STATED PROBLEM A: In the passage on elevator displays, what temperature do the displays always show?
STATED PROBLEM B: From the passage on elevator displays, print the portion starting with "I'm surely not" and going on through "the real yesterday's?".

TEXT:
________________

At least in my building, the displays also include time and temperature information, and I've learned that the two come from clearly different sources. How do I know? Because the time is current and correct, whereas the temperature . . . ah, the temperature is always a not-quite-balmy but not unpleasant 56 degrees. It's 56 when we arrive in the morning, 56 when we go out in the afternoon (if we go out; since in my building I have to go through airport-style security every time I enter, I try to keep those entrances to a minimum), 56 when we decamp in the evening, and 56 any other damn time we happen to be in those elevators. And the "news" is all, well, whatever it was at, presumably, the last moment before the storm hit the fan. (Ironically, or perhaps cruelly, every now and then you'll see an item indicating growing concern about this troublemaking storm, Hurricane Sandy).
I'm surely not the only one who's had fantasies of what passes for the "news" being replaced by a steady stable of predigested factoids. Why go to all the trouble of manufacturing new news when the old stuff is approximately as pertinent to our lives. I mean, just now I saw some item about NASDAQ looking into some FB dealings or other; is that not a head that would be as good a year from now as it was a year ago? And all the items that pop up relating to the World Series -- if you have to be locked into a moment in time, wouldn't the time of the Fall Classic be near the top of your list? As long as there are stock-closing highlights from yesterday, does anyone care all that much if they're not actually the real yesterday's?
Even that eerily perpetual 56-degree reading -- it's uncanny how you could always wish it were just a few degrees warmer, and yet you're relieved it isn't any colder. Of course those temperature readings have nothing to do with the actual tempeature outside the building. But even when it's fairly frigid outside, as it has been at times since the hurricane Superstorm Sandy came calling, somehow coming in out of the cold and finding out that it's at least theoretically 56 out there creates just the tiniest sensation of warming.

________________

LISTING:
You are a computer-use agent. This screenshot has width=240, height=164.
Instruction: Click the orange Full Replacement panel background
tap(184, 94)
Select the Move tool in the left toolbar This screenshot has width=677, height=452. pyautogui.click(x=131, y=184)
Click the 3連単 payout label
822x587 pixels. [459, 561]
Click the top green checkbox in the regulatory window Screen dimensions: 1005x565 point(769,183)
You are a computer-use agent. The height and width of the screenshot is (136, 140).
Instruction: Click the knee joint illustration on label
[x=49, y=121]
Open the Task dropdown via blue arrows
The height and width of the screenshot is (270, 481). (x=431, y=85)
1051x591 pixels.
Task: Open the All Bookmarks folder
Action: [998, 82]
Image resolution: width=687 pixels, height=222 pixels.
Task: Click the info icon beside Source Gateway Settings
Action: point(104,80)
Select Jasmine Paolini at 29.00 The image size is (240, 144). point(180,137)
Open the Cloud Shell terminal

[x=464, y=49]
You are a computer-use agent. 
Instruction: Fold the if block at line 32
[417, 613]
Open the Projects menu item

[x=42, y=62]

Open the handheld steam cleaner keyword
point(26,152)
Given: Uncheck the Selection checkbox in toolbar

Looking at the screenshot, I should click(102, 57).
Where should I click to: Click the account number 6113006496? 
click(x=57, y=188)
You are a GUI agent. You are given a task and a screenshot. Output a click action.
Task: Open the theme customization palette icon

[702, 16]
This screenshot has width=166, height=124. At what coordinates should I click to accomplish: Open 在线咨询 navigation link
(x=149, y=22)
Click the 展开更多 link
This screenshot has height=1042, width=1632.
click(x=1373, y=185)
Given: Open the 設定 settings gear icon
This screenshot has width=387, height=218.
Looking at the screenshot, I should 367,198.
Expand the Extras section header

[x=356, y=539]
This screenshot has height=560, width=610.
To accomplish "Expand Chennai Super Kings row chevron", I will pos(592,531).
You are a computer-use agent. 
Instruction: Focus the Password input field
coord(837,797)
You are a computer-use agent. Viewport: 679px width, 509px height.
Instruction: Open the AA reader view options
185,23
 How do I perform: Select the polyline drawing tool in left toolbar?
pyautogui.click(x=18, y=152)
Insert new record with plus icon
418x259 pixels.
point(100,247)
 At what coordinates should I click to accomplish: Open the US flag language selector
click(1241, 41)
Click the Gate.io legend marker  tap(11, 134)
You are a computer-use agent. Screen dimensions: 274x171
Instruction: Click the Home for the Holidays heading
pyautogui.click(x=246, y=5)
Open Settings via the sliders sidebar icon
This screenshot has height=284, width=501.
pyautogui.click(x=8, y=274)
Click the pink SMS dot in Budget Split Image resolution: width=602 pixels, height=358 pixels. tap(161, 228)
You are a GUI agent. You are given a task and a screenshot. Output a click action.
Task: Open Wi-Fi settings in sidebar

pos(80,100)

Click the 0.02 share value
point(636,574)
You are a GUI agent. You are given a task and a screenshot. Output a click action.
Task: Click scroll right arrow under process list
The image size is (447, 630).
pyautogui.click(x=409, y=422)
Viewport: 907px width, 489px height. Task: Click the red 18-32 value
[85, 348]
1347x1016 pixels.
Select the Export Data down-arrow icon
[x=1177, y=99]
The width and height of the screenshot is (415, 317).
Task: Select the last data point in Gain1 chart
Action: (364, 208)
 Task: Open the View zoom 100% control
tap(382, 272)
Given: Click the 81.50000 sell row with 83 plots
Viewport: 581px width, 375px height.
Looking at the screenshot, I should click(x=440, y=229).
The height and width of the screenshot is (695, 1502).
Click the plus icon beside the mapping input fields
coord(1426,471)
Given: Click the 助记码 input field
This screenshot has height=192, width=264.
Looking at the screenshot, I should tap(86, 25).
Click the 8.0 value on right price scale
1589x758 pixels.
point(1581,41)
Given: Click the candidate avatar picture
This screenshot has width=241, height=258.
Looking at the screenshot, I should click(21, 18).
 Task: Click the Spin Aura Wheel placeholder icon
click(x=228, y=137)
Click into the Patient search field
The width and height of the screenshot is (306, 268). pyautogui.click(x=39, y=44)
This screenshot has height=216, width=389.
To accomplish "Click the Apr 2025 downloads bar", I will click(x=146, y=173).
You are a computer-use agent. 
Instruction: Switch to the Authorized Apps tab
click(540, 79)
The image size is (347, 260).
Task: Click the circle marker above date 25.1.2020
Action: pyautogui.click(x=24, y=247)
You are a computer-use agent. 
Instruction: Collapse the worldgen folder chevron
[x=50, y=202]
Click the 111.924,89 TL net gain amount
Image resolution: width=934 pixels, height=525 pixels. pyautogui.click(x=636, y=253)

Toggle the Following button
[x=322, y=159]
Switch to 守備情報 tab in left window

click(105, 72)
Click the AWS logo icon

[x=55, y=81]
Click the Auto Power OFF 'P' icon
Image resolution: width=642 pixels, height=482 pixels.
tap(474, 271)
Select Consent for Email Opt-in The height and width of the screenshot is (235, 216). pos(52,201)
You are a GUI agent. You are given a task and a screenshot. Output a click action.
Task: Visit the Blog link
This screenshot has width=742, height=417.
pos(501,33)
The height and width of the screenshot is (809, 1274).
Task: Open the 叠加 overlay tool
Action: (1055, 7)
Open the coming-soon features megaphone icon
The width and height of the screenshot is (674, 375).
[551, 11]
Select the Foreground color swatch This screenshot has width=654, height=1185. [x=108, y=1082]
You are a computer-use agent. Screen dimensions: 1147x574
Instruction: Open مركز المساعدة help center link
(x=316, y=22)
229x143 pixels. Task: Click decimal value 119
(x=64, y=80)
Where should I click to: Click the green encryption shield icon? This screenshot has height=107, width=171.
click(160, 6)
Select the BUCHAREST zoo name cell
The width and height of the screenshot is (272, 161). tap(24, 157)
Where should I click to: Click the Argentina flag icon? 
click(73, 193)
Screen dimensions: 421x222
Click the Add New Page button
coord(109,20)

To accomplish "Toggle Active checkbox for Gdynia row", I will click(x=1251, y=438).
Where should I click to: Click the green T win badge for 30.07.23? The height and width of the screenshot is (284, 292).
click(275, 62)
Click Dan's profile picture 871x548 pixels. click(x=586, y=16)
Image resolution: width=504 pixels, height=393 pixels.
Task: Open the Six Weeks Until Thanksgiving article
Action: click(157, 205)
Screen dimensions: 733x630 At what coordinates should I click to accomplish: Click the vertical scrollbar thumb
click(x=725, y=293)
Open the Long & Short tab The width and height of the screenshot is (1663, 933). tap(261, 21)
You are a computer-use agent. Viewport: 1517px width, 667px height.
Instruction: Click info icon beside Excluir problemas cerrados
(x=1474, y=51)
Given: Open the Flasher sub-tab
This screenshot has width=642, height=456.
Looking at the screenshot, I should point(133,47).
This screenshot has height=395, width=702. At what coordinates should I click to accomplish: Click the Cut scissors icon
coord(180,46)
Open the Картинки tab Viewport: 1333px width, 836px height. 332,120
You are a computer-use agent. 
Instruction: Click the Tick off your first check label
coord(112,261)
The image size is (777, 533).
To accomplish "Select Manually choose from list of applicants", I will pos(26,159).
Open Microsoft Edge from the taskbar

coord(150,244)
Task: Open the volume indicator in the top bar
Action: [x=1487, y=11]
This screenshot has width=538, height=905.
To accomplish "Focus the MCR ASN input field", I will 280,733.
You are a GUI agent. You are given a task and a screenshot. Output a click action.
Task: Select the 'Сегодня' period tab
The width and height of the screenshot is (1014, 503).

________________

TASK SOLUTION A: 56 degrees.

TASK SOLUTION B:
I'm surely not the only one who's had fantasies of what passes for the "news" being replaced by a steady stable of predigested factoids. Why go to all the trouble of manufacturing new news when the old stuff is approximately as pertinent to our lives. I mean, just now I saw some item about NASDAQ looking into some FB dealings or other; is that not a head that would be as good a year from now as it was a year ago? And all the items that pop up relating to the World Series -- if you have to be locked into a moment in time, wouldn't the time of the Fall Classic be near the top of your list? As long as there are stock-closing highlights from yesterday, does anyone care all that much if they're not actually the real yesterday's?